President Joe Biden on Wednesday authorized deployment of 1,000 active-duty U.S. troops to assist in the response and recovery efforts in communities hit by Hurricane Helene.
The White House said in a statement that the soldiers would “support the delivery of food, water and other critical commodities.”
The deployment of the soldiers will also “provide additional manpower and logistics capabilities, enabling FEMA [the Federal Emergency Management Agency] and other interagency partners to reach the hardest-hit areas as quickly as possible.”
Biden and Vice President Kamala Harris traveled Wednesday to the impacted areas. The president went to South Carolina to talk with first responders and local officials. He later took an aerial survey of parts of the Carolinas damaged by the storm.
Harris, meanwhile, went to Georgia, where she also met with local officials and residents of the areas affected by the hurricane.
The president and the vice president are also going to other affected states, the White House said, with Biden scheduled to go to Florida and Georgia and Harris to North Carolina later in the week.
Many residents of the Carolinas still lacked running water, cellphone service and electricity Wednesday as rescuers searched for people unaccounted for after Hurricane Helene caused catastrophic damage across the Southeast and killed at least 166 people. More than 1.2 million customers still had no power Wednesday in the Carolinas and Georgia, where Helene tore far inland after initial landfall on Florida’s Gulf Coast.
The Water Mission Disaster Response Team, an international nonprofit Christian organization, was on the ground in Boone, North Carolina, helping to ensure residents were provided with safe drinking water.
“Hurricane Helene came through and wiped out towns. We’ve seen so much destruction of the infrastructure,” Brock Kreitzburg, senior director of the water disaster response team, told VOA in an interview. “People in western [North] Carolina are without power and without water, and many mountain communities are cut off, so they have limited access to food, water and electricity. … We don’t normally see this type of need in the U.S., but the needs are overwhelming here. … It could be weeks before they get power back into their homes.”
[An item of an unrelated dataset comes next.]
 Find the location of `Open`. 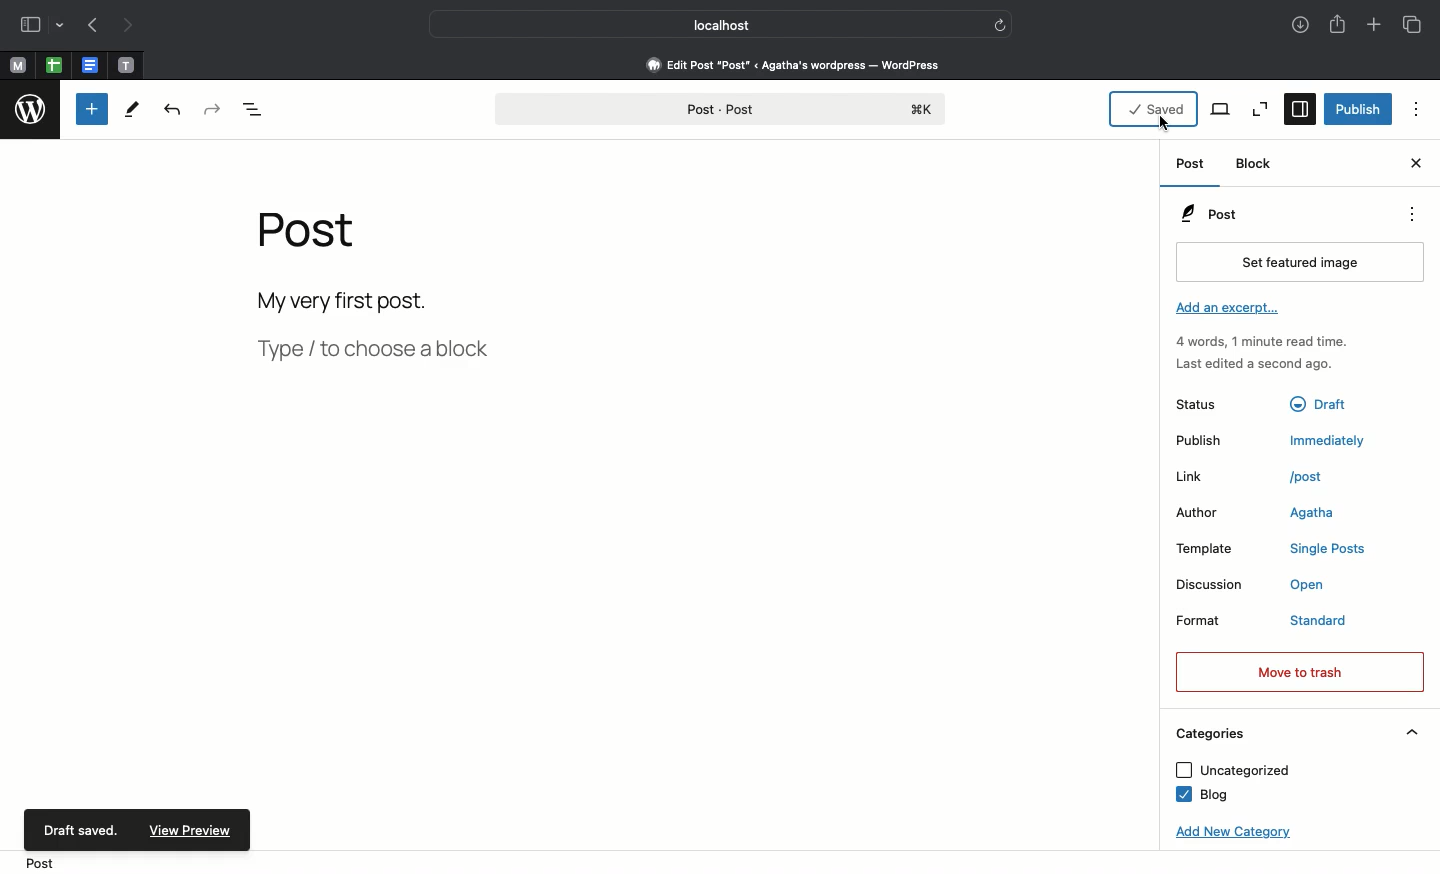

Kreitzburg said his organization has systems that can transform debris-filled water into drinkable water.
“We can draw water from rivers that look like chocolate milk and we can filter that water through our systems, and the end product would be safe water that people can drink,” he said.
Helene crashed ashore late Thursday in Florida and then began its path of destruction across multiple states in the Southeastern U.S. In addition to Florida, the Carolinas and Georgia, Tennessee and Virginia were also affected.
Emergency workers and rescue teams have been working around the clock to clear roads, provide food, clean up debris and look for people who are stranded.
Hundreds of people have been reported missing, officials said.
Some information for this report came from The Associated Press.